-- Begin PROVIDED RECORDS --

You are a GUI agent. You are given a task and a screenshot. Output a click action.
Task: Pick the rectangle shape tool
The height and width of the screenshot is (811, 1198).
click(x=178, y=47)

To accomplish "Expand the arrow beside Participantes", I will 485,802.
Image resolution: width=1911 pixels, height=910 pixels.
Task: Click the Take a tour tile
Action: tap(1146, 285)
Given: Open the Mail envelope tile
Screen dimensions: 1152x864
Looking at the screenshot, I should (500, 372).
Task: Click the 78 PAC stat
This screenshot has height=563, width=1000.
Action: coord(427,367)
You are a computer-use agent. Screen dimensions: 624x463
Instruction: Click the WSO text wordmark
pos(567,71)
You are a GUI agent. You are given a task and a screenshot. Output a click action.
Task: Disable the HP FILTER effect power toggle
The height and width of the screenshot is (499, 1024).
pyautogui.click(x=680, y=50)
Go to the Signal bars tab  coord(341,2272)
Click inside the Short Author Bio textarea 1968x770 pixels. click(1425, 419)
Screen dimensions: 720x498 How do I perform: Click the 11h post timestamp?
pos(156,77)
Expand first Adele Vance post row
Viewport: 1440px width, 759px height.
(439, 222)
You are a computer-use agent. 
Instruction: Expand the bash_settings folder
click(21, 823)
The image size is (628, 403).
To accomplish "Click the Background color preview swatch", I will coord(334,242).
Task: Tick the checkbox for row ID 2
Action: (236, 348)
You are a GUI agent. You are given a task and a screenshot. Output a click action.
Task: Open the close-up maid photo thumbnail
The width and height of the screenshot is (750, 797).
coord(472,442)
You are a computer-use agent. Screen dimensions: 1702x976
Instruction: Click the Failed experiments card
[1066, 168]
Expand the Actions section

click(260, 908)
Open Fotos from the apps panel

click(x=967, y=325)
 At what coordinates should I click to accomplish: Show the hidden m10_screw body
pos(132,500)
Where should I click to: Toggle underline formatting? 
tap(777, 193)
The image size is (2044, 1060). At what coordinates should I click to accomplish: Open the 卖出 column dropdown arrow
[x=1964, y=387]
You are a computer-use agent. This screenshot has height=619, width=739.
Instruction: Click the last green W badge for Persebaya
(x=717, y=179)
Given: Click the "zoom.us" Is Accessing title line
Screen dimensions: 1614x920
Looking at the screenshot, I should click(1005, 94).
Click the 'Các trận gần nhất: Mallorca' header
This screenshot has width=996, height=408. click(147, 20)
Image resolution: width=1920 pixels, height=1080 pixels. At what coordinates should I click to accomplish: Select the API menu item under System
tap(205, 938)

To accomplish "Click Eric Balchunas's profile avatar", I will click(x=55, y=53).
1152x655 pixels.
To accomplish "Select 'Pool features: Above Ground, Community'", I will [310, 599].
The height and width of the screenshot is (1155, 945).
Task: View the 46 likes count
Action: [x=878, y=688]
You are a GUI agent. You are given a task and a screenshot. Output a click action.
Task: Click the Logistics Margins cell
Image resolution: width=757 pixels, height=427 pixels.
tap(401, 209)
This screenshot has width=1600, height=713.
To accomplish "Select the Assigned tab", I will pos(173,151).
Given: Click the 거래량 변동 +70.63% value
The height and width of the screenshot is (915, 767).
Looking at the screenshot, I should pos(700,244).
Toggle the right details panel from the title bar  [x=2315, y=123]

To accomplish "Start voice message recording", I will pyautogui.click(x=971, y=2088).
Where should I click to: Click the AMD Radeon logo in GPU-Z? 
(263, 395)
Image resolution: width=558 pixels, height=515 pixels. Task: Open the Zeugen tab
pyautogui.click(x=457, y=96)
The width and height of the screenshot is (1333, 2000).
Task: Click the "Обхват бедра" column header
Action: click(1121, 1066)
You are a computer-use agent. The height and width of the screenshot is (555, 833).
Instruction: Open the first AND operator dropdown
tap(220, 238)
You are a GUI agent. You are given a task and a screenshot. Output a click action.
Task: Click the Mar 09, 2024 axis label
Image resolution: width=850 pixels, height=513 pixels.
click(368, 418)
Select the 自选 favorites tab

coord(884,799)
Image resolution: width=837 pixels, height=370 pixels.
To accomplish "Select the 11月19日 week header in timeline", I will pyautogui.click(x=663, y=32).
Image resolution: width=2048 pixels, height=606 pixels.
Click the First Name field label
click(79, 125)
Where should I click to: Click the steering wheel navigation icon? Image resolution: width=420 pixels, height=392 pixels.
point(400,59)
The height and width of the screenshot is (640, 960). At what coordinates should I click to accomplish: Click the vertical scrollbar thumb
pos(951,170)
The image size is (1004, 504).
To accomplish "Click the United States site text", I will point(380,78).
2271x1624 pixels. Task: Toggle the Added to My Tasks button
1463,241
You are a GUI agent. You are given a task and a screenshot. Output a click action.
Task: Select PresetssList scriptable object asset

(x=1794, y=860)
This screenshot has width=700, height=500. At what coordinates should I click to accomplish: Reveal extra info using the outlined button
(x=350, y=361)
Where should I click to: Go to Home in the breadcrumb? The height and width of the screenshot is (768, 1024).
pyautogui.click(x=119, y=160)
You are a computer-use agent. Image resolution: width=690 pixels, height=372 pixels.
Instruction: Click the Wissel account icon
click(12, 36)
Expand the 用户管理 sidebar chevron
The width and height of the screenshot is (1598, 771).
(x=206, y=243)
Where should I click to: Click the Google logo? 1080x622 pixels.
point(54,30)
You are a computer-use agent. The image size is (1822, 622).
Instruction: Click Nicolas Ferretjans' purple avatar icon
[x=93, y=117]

-- End PROVIDED RECORDS --

### WHAT TO DO
Copy each line of the records above word for word, without changing anything.

### SOLVED PROBLEM
You are a GUI agent. You are given a task and a screenshot. Output a click action.
Task: Pick the rectangle shape tool
The height and width of the screenshot is (811, 1198).
click(x=178, y=47)

To accomplish "Expand the arrow beside Participantes", I will 485,802.
Image resolution: width=1911 pixels, height=910 pixels.
Task: Click the Take a tour tile
Action: tap(1146, 285)
Given: Open the Mail envelope tile
Screen dimensions: 1152x864
Looking at the screenshot, I should (500, 372).
Task: Click the 78 PAC stat
This screenshot has height=563, width=1000.
Action: coord(427,367)
You are a computer-use agent. Screen dimensions: 624x463
Instruction: Click the WSO text wordmark
pos(567,71)
You are a GUI agent. You are given a task and a screenshot. Output a click action.
Task: Disable the HP FILTER effect power toggle
The height and width of the screenshot is (499, 1024).
pyautogui.click(x=680, y=50)
Go to the Signal bars tab  coord(341,2272)
Click inside the Short Author Bio textarea 1968x770 pixels. click(1425, 419)
Screen dimensions: 720x498 How do I perform: Click the 11h post timestamp?
pos(156,77)
Expand first Adele Vance post row
Viewport: 1440px width, 759px height.
(439, 222)
You are a computer-use agent. 
Instruction: Expand the bash_settings folder
click(21, 823)
The image size is (628, 403).
To accomplish "Click the Background color preview swatch", I will coord(334,242).
Task: Tick the checkbox for row ID 2
Action: (236, 348)
You are a GUI agent. You are given a task and a screenshot. Output a click action.
Task: Open the close-up maid photo thumbnail
The width and height of the screenshot is (750, 797).
coord(472,442)
You are a computer-use agent. Screen dimensions: 1702x976
Instruction: Click the Failed experiments card
[1066, 168]
Expand the Actions section

click(260, 908)
Open Fotos from the apps panel

click(x=967, y=325)
 At what coordinates should I click to accomplish: Show the hidden m10_screw body
pos(132,500)
Where should I click to: Toggle underline formatting? 
tap(777, 193)
The image size is (2044, 1060). At what coordinates should I click to accomplish: Open the 卖出 column dropdown arrow
[x=1964, y=387]
You are a computer-use agent. This screenshot has height=619, width=739.
Instruction: Click the last green W badge for Persebaya
(x=717, y=179)
Given: Click the "zoom.us" Is Accessing title line
Screen dimensions: 1614x920
Looking at the screenshot, I should click(1005, 94).
Click the 'Các trận gần nhất: Mallorca' header
This screenshot has width=996, height=408. click(147, 20)
Image resolution: width=1920 pixels, height=1080 pixels. At what coordinates should I click to accomplish: Select the API menu item under System
tap(205, 938)

To accomplish "Click Eric Balchunas's profile avatar", I will click(x=55, y=53).
1152x655 pixels.
To accomplish "Select 'Pool features: Above Ground, Community'", I will [310, 599].
The height and width of the screenshot is (1155, 945).
Task: View the 46 likes count
Action: [x=878, y=688]
You are a GUI agent. You are given a task and a screenshot. Output a click action.
Task: Click the Logistics Margins cell
Image resolution: width=757 pixels, height=427 pixels.
tap(401, 209)
This screenshot has width=1600, height=713.
To accomplish "Select the Assigned tab", I will pos(173,151).
Given: Click the 거래량 변동 +70.63% value
The height and width of the screenshot is (915, 767).
Looking at the screenshot, I should pos(700,244).
Toggle the right details panel from the title bar  [x=2315, y=123]

To accomplish "Start voice message recording", I will pyautogui.click(x=971, y=2088).
Where should I click to: Click the AMD Radeon logo in GPU-Z? 
(263, 395)
Image resolution: width=558 pixels, height=515 pixels. Task: Open the Zeugen tab
pyautogui.click(x=457, y=96)
The width and height of the screenshot is (1333, 2000).
Task: Click the "Обхват бедра" column header
Action: click(1121, 1066)
You are a computer-use agent. The height and width of the screenshot is (555, 833).
Instruction: Open the first AND operator dropdown
tap(220, 238)
You are a GUI agent. You are given a task and a screenshot. Output a click action.
Task: Click the Mar 09, 2024 axis label
Image resolution: width=850 pixels, height=513 pixels.
click(368, 418)
Select the 自选 favorites tab

coord(884,799)
Image resolution: width=837 pixels, height=370 pixels.
To accomplish "Select the 11月19日 week header in timeline", I will pyautogui.click(x=663, y=32).
Image resolution: width=2048 pixels, height=606 pixels.
Click the First Name field label
click(79, 125)
Where should I click to: Click the steering wheel navigation icon? Image resolution: width=420 pixels, height=392 pixels.
point(400,59)
The height and width of the screenshot is (640, 960). At what coordinates should I click to accomplish: Click the vertical scrollbar thumb
pos(951,170)
The image size is (1004, 504).
To accomplish "Click the United States site text", I will point(380,78).
2271x1624 pixels. Task: Toggle the Added to My Tasks button
1463,241
You are a GUI agent. You are given a task and a screenshot. Output a click action.
Task: Select PresetssList scriptable object asset

(x=1794, y=860)
This screenshot has width=700, height=500. At what coordinates should I click to accomplish: Reveal extra info using the outlined button
(x=350, y=361)
Where should I click to: Go to Home in the breadcrumb? The height and width of the screenshot is (768, 1024).
pyautogui.click(x=119, y=160)
You are a computer-use agent. Image resolution: width=690 pixels, height=372 pixels.
Instruction: Click the Wissel account icon
click(12, 36)
Expand the 用户管理 sidebar chevron
The width and height of the screenshot is (1598, 771).
(x=206, y=243)
Where should I click to: Click the Google logo? 1080x622 pixels.
point(54,30)
You are a computer-use agent. The image size is (1822, 622).
Instruction: Click Nicolas Ferretjans' purple avatar icon
[x=93, y=117]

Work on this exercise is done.